REQUIRED ACTION
Lines with the word "accomplish" in them must be copied from the records below.

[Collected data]
• • • • •
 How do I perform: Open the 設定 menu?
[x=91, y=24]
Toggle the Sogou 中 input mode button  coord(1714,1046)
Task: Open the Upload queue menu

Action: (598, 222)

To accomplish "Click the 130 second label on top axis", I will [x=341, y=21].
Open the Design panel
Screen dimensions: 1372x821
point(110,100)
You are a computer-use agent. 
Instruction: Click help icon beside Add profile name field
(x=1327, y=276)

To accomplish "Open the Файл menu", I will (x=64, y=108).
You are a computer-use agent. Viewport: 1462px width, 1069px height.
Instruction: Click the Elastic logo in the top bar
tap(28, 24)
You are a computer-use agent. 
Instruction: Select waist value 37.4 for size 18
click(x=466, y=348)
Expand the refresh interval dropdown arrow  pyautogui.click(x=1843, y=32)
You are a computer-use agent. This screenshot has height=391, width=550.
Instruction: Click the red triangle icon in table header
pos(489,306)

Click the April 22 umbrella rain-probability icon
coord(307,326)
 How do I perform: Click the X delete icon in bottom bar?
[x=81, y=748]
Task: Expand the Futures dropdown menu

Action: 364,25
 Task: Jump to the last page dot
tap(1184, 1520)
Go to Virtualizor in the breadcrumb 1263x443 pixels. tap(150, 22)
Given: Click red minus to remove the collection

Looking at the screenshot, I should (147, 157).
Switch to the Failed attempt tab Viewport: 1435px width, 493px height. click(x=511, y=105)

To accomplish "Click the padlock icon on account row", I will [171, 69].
• • • • •
RESPONSE TO THIS EXERCISE
To accomplish "Click the 130 second label on top axis", I will [x=341, y=21].
To accomplish "Open the Файл menu", I will (x=64, y=108).
To accomplish "Click the padlock icon on account row", I will [171, 69].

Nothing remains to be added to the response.